Reproduce the part of the records that opens with the line containing "Where should I" and closes with the line containing "point(585,310)", requests included, offsetting every coordinate in the answers by 7. Leave the pictures out of the answer.

MATERIAL start

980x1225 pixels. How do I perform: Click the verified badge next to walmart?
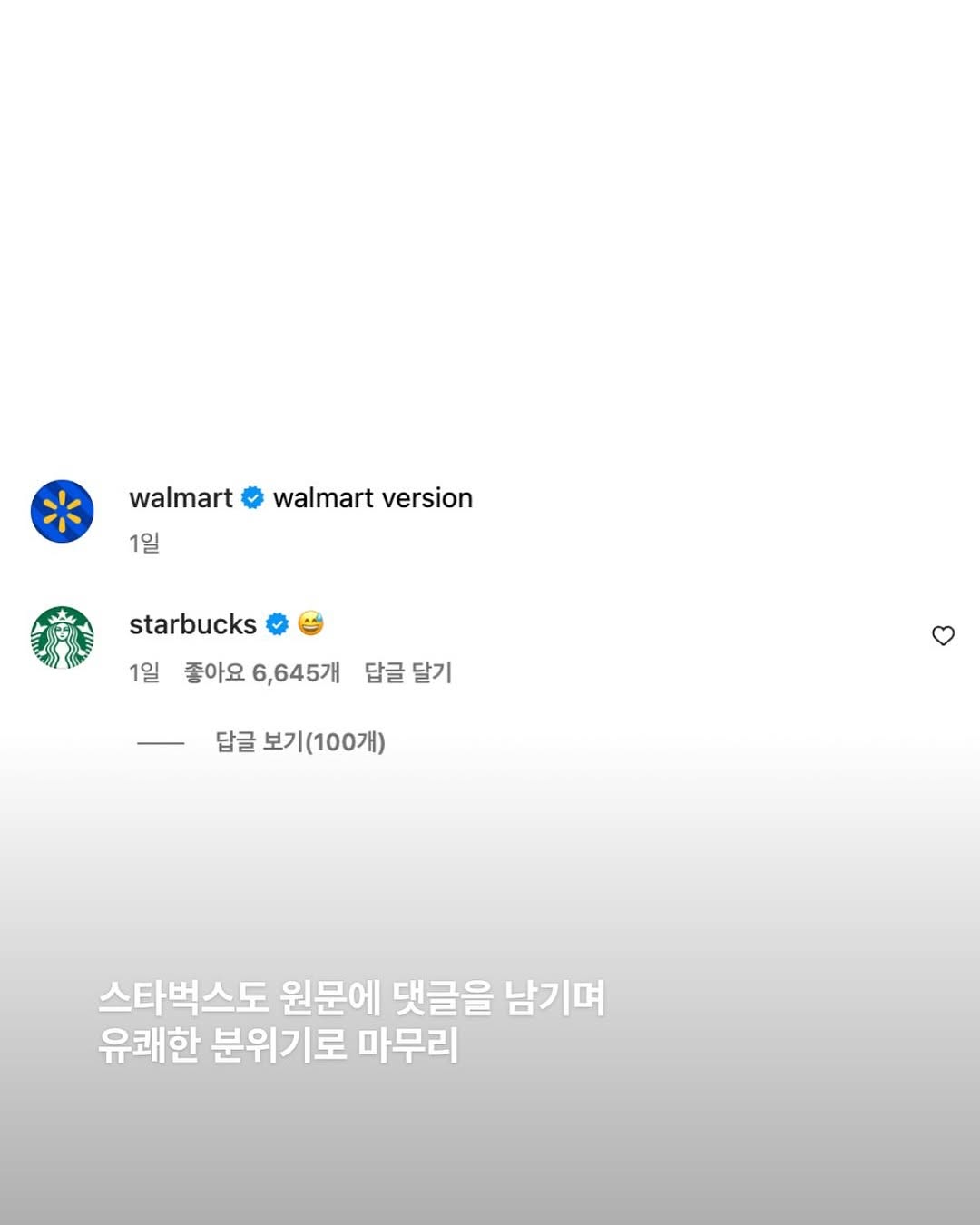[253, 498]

MATERIAL end
MATERIAL start

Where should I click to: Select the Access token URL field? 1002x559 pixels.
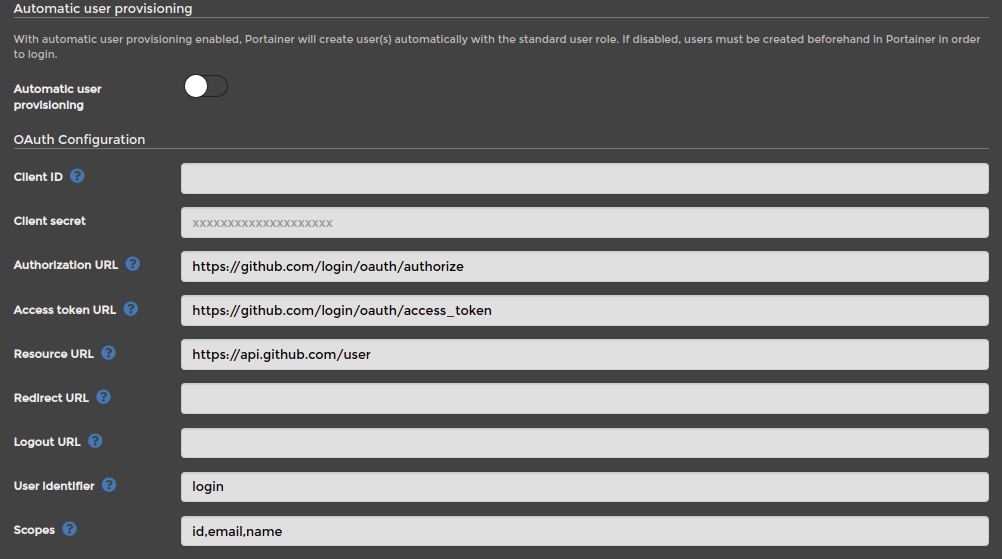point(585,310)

MATERIAL end
MATERIAL start

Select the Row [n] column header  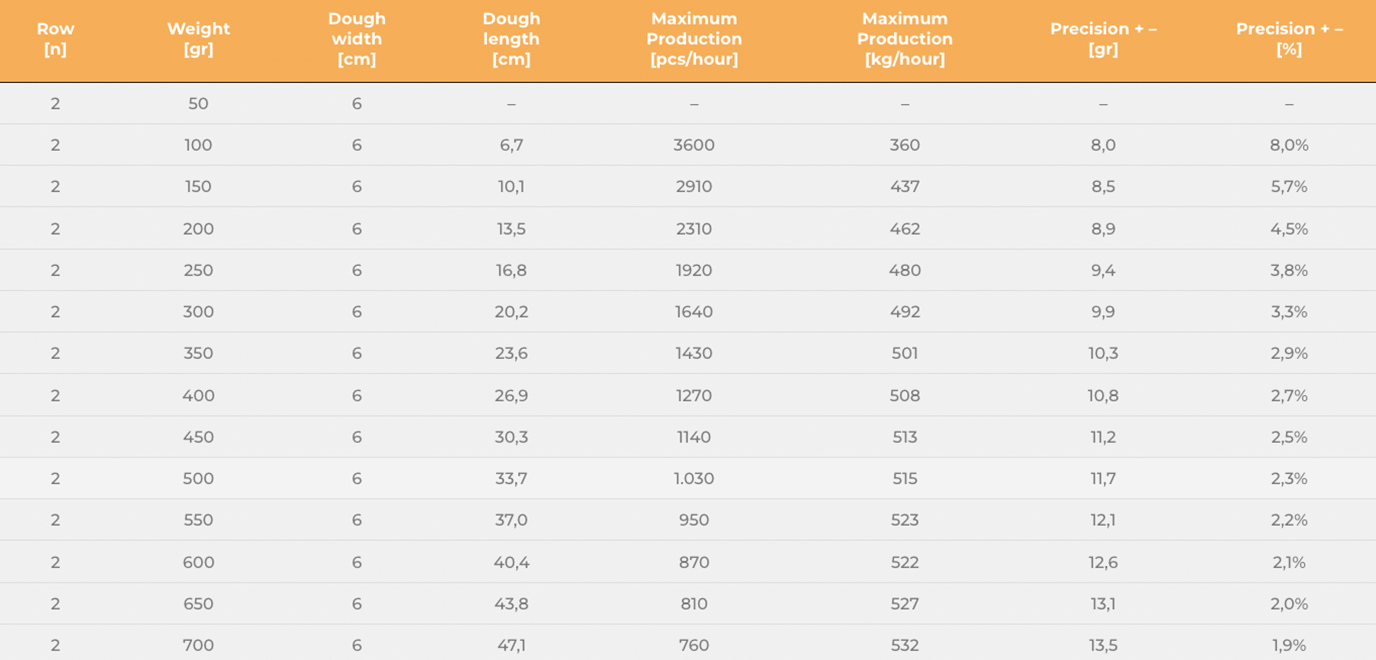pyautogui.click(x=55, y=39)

MATERIAL end

• _ANSWER IN FULL_
Where should I click to: Select the Access token URL field? 1002x559 pixels.
point(592,317)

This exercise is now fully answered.